Never a frown with Gordon Brown

The dirty tricks department at Tory Towers attempted to hire a BBC impressionist to lampoon Gordon Brown. Mark Perry, star of the TV and radio series Dead Ringers, was offered a slice of Ashcroft's zillions to impersonate the dour Broon. David Cameron never tires of telling us how
he deplores Labour's negative campaigning but it's a safe bet that the Cons weren't planning to portray Big Gordie as a thigh-slapping sunshine type, worth another five years. Perry, who mimicked John Prescott and Robin Cook for the Beeb, declined the offer. He did so for a reason politicians find hard to grasp - principle - believing his role is to observe, rather than endorse. The Tories have learned nothing from their 1997 defeat. Then, Perry snubbed a request for a "Demon Eyes" Tony Blair.

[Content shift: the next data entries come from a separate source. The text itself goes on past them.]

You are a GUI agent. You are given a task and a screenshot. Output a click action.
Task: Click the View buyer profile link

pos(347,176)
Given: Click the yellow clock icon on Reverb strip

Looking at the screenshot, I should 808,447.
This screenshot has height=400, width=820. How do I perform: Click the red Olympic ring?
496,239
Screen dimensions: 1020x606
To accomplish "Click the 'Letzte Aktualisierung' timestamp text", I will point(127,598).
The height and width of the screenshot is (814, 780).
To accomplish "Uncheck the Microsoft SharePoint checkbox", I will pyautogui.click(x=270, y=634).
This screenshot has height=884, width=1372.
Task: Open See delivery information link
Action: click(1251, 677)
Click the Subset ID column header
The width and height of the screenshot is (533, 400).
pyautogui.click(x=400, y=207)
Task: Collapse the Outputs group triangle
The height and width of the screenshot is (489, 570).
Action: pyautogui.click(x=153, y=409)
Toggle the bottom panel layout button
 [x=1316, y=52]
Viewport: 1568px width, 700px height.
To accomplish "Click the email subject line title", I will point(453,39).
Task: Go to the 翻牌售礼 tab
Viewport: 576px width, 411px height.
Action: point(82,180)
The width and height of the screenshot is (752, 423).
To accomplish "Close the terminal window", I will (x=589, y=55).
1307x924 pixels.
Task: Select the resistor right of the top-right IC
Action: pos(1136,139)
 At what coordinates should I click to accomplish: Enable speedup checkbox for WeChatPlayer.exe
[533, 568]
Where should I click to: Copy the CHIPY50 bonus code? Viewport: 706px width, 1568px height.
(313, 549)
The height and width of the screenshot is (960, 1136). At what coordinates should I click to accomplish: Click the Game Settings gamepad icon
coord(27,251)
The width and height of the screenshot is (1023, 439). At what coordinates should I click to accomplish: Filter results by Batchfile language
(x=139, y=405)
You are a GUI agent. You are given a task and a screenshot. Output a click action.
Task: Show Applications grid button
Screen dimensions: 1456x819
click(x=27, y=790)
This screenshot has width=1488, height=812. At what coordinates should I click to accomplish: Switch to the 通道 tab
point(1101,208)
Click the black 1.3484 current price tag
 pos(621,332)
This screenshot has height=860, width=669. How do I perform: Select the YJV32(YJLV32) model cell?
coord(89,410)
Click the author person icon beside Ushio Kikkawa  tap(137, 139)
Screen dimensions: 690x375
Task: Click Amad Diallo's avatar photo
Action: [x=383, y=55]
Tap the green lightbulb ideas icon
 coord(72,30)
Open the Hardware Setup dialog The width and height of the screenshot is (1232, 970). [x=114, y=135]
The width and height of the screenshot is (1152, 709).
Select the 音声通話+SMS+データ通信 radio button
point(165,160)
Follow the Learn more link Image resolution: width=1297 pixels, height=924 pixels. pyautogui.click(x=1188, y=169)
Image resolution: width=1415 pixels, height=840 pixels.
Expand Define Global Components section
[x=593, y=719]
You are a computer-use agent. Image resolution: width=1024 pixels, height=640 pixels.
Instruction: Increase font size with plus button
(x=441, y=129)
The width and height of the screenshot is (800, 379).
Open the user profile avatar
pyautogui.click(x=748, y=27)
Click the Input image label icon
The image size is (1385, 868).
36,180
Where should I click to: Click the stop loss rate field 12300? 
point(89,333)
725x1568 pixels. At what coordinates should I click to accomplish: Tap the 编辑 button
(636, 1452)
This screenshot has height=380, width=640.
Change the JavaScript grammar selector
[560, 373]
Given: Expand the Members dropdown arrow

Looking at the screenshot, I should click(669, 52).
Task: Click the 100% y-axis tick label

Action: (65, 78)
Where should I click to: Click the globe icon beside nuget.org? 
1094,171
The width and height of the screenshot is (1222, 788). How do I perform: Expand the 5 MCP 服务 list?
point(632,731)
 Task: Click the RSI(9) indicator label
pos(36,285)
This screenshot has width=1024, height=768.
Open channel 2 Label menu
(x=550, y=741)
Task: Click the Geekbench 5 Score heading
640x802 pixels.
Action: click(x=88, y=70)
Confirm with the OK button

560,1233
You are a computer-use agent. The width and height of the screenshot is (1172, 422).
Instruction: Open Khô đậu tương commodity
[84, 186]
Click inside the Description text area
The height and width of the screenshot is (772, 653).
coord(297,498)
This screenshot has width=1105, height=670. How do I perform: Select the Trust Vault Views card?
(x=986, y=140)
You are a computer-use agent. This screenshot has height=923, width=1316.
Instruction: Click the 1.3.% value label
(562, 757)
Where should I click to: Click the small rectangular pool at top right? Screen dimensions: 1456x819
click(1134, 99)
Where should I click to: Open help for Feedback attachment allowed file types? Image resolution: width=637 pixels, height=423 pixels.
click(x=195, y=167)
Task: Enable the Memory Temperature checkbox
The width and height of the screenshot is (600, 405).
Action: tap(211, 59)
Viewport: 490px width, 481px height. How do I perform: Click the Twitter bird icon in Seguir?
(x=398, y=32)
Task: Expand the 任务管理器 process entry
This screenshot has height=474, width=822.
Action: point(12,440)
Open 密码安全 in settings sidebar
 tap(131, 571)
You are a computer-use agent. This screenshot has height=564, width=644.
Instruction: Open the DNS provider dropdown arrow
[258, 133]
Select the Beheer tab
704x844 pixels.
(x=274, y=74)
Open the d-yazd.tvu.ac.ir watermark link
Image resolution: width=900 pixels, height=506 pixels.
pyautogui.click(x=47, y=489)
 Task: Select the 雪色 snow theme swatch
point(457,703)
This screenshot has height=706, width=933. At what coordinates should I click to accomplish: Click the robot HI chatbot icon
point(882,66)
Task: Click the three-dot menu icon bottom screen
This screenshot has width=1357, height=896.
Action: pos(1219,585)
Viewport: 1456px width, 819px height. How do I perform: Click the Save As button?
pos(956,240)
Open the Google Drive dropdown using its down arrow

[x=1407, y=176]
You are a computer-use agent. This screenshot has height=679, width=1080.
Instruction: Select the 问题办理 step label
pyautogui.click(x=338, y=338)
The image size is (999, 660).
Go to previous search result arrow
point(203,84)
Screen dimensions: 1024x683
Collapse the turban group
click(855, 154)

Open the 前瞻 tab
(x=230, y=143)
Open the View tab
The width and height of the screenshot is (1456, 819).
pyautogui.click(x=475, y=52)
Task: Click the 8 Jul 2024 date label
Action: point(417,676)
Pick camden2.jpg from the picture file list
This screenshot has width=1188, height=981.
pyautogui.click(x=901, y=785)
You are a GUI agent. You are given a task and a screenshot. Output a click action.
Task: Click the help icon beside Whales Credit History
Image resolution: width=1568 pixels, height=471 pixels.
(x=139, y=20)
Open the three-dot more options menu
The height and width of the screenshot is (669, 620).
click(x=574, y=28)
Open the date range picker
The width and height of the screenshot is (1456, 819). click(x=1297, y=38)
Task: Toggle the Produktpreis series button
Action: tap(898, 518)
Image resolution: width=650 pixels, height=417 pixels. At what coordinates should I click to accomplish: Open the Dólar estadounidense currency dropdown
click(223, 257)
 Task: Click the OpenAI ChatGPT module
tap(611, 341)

Impressionists across the land will be studying videos of Nick Clegg, a party leader resembling a startled sixth-former who can't believe he's been appointed deputy head boy. The Lib Dem himself is still coming to terms with his elevation. Visiting Warrington Wolves rugby club, the man of the moment surprised officials, including the club's chairman, the Labour peer Doug Hoyle, by declining to be snapped with the gleaming Challenge Cup, rugby league's answer to the FA Cup. Broon or Cam would have taken the trophy and run around the pitch with it. Perhaps reticence is one of the secrets of Clegg's success.

Jacob Rees-Mogg (pictured) is one Tory candidate who surely ought to listen to tapes of his own speeches. The Old Etonian banker has raised eyebrows in Somerset by insisting that the locals sound broadly like him. It is true that both Rees-Smug and his constituents speak English, but there the similarity ends. One cider-drinking yokel claimed that the Bentley-driving Rees-Smug doesn't know his "ooh arrs" from his "OK yahs". But it is not too late for the banker to take lessons from the heiress Samanfa "Leave It Aht" Cameron on how to de-toff.

Emperor Mandelson's supreme control is causing resentment in the Labour bunker. He cancels meetings at a moment's notice, stands alone in dictating who goes on the telly and was the one who ruled out pledging not to raise VAT. Even Lord Mandy, however, requires courtiers
to do his bidding. Imported from Russia to act as a little helper is Ben Wegg-Prosser, once a strategist for Tony Blair and now a Moscow businessman. The Joe 90-like Wegg-Prosser was last spotted dining with the oligarch Oleg Deripaska. Sidelined staffers are calling the election drive "Mandy's Family and Friends" campaign.

A Cameroonie moaned that the moment when it all started going wrong for Dave was when the Sun endorsed him last September. The newspaper's support had tainted the modernised brand, he wept, and its exploitation of Jacqui Janes, the mother of a soldier killed in Afghanistan, backfired. To this tabloid rival, the analysis smacks of snobbery and scapegoating. But, more importantly, the Tory inquest has started.

Kevin Maguire is associate editor (politics) of the Daily Mirror.